- [REQUIRED WORK]
Omit the pictures, and output the rest of the entries exactly as written.

- [Saved entries]
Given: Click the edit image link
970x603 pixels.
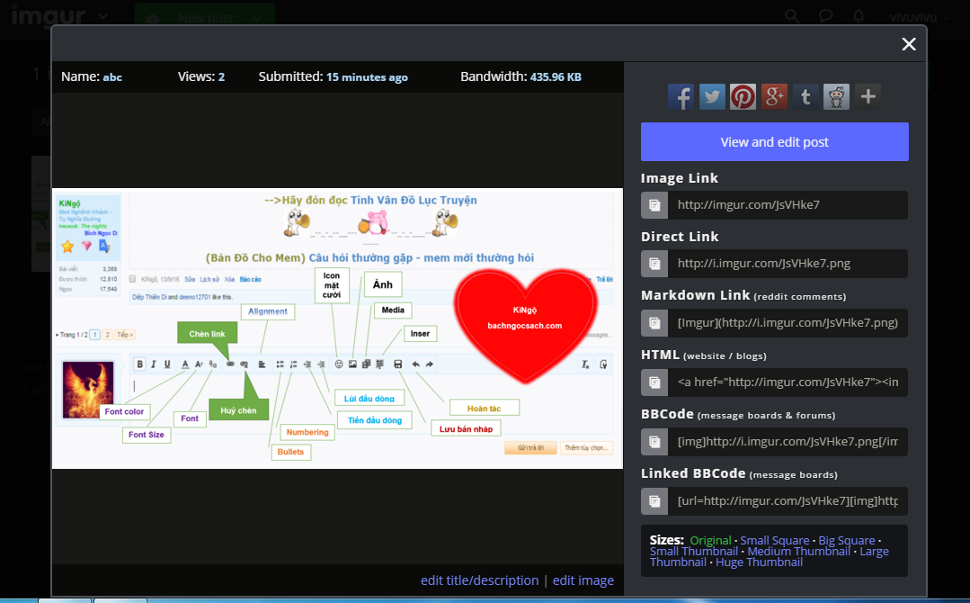Looking at the screenshot, I should pyautogui.click(x=583, y=581).
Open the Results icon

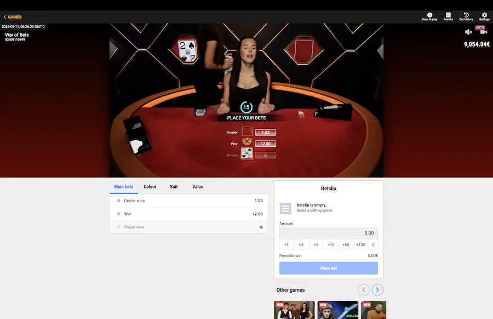pos(448,15)
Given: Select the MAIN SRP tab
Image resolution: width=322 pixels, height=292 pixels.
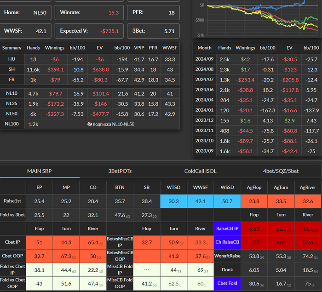Looking at the screenshot, I should coord(40,171).
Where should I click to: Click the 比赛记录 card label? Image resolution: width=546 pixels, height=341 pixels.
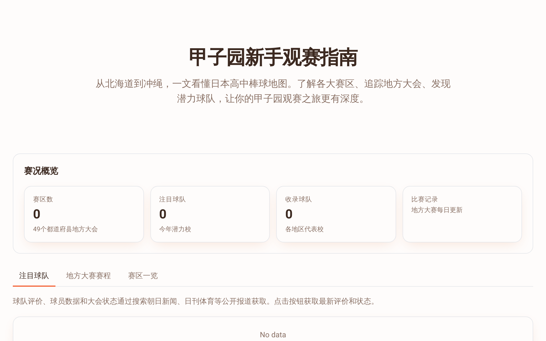(424, 199)
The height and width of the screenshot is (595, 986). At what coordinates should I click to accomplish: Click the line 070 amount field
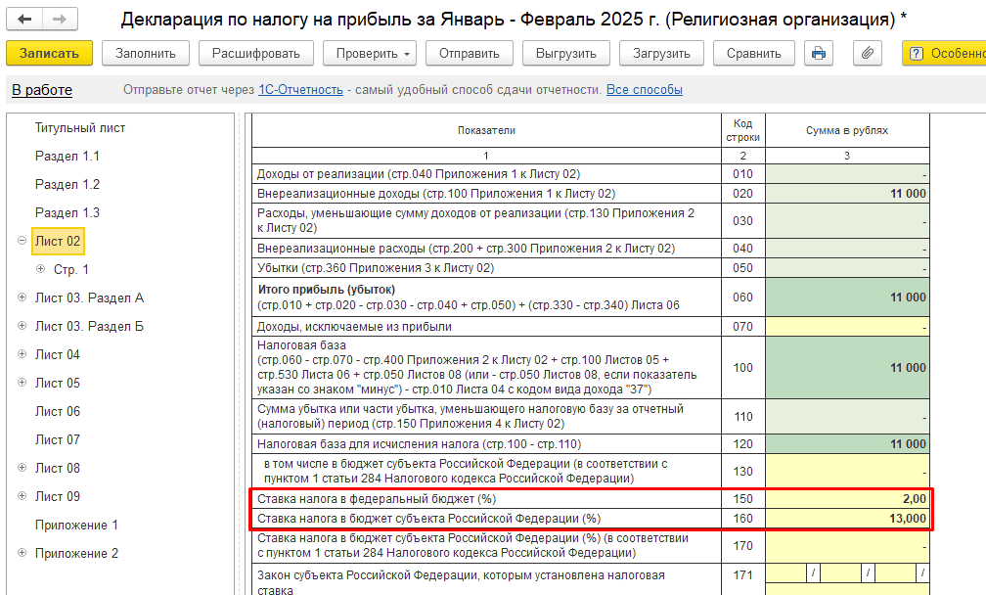847,326
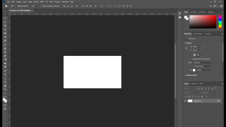This screenshot has height=127, width=226.
Task: Open the Auto-Select Layer dropdown
Action: pyautogui.click(x=34, y=6)
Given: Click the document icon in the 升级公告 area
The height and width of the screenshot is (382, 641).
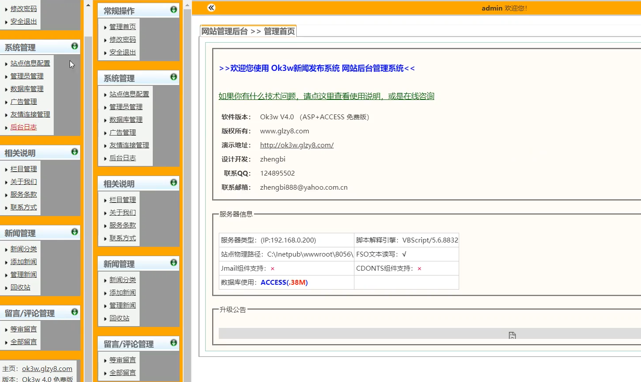Looking at the screenshot, I should (x=512, y=335).
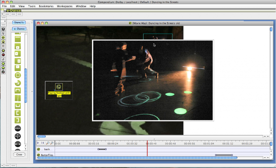Close the stencil panel with Close button

pyautogui.click(x=19, y=155)
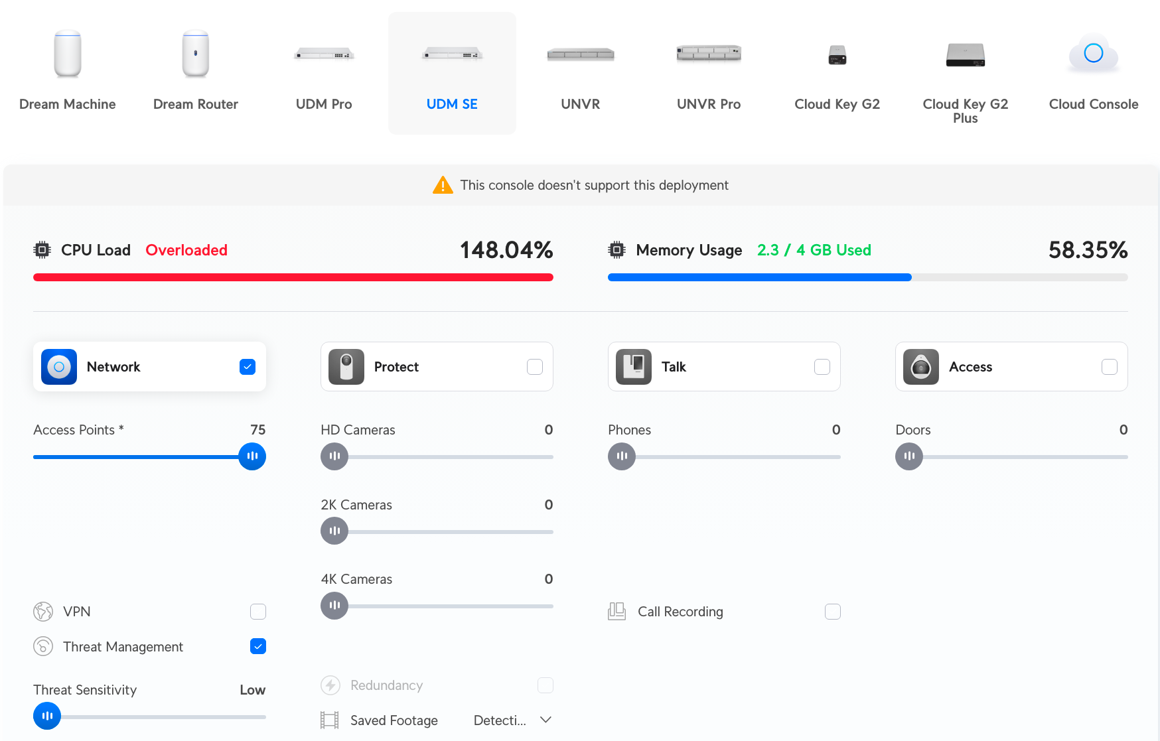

- [YOUR RESPONSE]
Given: Click the edit image link
970x603 pixels.
Looking at the screenshot, I should pyautogui.click(x=583, y=581).
Open the Results icon

pos(448,15)
Given: Select the MAIN SRP tab
Image resolution: width=322 pixels, height=292 pixels.
Looking at the screenshot, I should coord(40,171).
Where should I click to: Click the 比赛记录 card label? Image resolution: width=546 pixels, height=341 pixels.
(424, 199)
The height and width of the screenshot is (595, 986). At what coordinates should I click to accomplish: Click the line 070 amount field
847,326
This screenshot has height=127, width=226.
Task: Open the Auto-Select Layer dropdown
Action: pyautogui.click(x=34, y=6)
Given: Click the document icon in the 升级公告 area
The height and width of the screenshot is (382, 641).
Looking at the screenshot, I should (x=512, y=335).
Close the stencil panel with Close button

pyautogui.click(x=19, y=155)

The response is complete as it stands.